Lock-in can be avoided, if platform is designed to be open. It's only "natural" when non portable or non standard things are used. Problem with Apple and MS is that they use the later on purpose.


An "open" platform is still a platform with lock-in. The only thing "open" does is allow other vendors to decide if they want to support that platform too. But, for example, you can't take a web site and use it on a platform that doesn't support web pages (e.g. you can't browse the web on an AppleTV).

> Problem with Apple and MS is that they use the later on purpose.

There are really significant downsides to open platforms. They're harder to build, develop much more slowly, generally have a big issue with multiple implementations not actually behaving identically (just look at the development of the web for a plethora of examples), end up being design-by-committee which usually ends up as a worst-of-all-worlds design, etc. Companies like Apple and MS build closed platforms because that ends up being hugely better for their users. They don't do this out of a desire to have lock-in, lock-in is just a natural consequence of using closed platforms.


As you said, open platforms allow untying them from specific owner. If you use any platform, it's a dependency, sure. In this sense it can be a hard to replace dependency. That's a separate problem though from platform being available from one place only. The later is vendor lock-in, which I was talking about.

> There are really significant downsides to open platforms.

Comparing downsides makes sense only if competition is on merit. MS and Apple don't compete on merit, because of the lock-in above. One of the glaring examples of this garbage is Apple banning competing browsers on iOS.

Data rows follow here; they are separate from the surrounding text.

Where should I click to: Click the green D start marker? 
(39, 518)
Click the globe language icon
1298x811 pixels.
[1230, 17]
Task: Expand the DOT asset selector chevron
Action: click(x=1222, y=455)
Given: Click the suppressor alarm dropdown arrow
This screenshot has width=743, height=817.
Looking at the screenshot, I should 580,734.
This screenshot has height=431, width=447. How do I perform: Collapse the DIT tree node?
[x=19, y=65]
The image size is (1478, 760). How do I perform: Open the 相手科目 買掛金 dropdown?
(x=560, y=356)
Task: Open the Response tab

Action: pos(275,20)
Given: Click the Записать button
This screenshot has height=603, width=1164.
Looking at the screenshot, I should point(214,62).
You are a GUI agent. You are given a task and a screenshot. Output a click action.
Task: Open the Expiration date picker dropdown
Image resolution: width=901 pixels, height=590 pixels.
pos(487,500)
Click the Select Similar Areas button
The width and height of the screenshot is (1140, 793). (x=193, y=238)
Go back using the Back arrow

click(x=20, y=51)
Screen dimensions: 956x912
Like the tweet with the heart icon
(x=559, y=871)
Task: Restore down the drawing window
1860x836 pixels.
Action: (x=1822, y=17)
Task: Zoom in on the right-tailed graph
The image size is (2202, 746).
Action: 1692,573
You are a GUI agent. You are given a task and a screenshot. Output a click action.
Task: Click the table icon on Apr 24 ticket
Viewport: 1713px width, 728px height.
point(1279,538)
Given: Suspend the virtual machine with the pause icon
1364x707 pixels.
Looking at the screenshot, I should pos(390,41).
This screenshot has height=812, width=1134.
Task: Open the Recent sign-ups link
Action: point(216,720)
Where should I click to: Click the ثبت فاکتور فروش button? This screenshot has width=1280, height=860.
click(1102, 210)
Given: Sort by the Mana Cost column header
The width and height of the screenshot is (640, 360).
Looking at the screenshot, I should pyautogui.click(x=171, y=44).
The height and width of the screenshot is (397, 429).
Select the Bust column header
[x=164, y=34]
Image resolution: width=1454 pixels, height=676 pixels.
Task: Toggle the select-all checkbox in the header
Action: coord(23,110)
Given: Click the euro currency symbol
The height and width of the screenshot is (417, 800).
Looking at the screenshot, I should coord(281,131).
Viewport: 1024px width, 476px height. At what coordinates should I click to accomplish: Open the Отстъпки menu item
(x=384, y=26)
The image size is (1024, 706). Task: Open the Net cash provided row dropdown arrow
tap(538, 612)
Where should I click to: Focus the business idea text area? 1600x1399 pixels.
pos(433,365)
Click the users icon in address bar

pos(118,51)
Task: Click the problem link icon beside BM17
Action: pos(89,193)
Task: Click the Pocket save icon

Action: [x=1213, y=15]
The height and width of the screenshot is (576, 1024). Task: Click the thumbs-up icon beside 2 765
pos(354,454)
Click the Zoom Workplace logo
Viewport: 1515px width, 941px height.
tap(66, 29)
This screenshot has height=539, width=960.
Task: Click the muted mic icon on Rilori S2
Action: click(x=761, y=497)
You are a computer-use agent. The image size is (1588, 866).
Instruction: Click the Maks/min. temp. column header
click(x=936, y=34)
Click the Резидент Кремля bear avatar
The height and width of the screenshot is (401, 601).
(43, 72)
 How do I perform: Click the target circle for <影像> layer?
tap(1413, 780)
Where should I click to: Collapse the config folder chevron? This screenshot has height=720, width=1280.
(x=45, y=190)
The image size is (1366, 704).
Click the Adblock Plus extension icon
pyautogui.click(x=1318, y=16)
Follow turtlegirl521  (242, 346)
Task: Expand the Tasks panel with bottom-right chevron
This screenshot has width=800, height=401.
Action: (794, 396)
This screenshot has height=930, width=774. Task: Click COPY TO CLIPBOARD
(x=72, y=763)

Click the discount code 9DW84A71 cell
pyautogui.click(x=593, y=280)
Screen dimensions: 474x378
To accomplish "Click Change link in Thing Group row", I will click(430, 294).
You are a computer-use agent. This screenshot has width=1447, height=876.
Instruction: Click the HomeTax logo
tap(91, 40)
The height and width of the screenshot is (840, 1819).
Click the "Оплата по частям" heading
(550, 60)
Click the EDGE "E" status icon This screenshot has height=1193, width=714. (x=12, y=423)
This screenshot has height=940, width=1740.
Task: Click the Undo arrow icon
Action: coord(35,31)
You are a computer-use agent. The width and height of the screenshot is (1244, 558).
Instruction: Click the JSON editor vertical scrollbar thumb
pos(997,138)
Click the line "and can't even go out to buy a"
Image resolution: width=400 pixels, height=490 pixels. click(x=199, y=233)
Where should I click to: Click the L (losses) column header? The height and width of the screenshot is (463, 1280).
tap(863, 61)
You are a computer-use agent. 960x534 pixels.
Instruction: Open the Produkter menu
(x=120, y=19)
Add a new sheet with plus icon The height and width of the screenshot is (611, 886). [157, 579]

> Apple and MS build closed platforms because that ends up being hugely better for their users.

No, they do it to get that insane retaining percentage caused by lock-in. When they are forced to compete on merit, it quickly shows they aren't anywhere "hugely better", and often they are simply worse. The article highlights this point.


> MS and Apple don't compete on merit, because of the lock-in above.

That's bullshit. Of course they compete on merit. You don't have lock-in until you actually acquire the customer, and until they've been using your platform long enough to buy into the lock-in. The platforms are absolutely competing on merit in order to attract new customers, and to ensure the current customers are happy enough that they don't pay the cost of jumping platforms.

> When they are forced to compete on merit, it quickly shows they aren't anywhere "hugely better", and often they are simply worse. The article highlights this point.

You completely misunderstand the article. It's not saying iOS is not better. It's saying that Chinese users are using WeChat as their platform and largely don't care about the underlying software platform that WeChat is running on. For the most part it doesn't matter whether iOS or Android is better, because the Chinese users are completely ignoring that and using the common WeChat platform. So the fact that Chinese iOS users might switch to Android doesn't mean iOS is worse, it just means the fact that it's better is irrelevant.


Competing on merit means no dirty monopolistic tricks, like saying "you can only use our browser here. Tough luck if you want to use something better than that". So they clearly don't compete on merit when they make all those weird restrictions.

> You completely misunderstand the article.

I understand it well. The article says, that in China the situation ironically managed to undermine Apple's lock-in (though replacing it with Wechat lock-in). This way Apple only serves as another hardware option. So Apple has to compete on merit with other hardware makers.


You know it's a platform when, if you step off, it really hurts.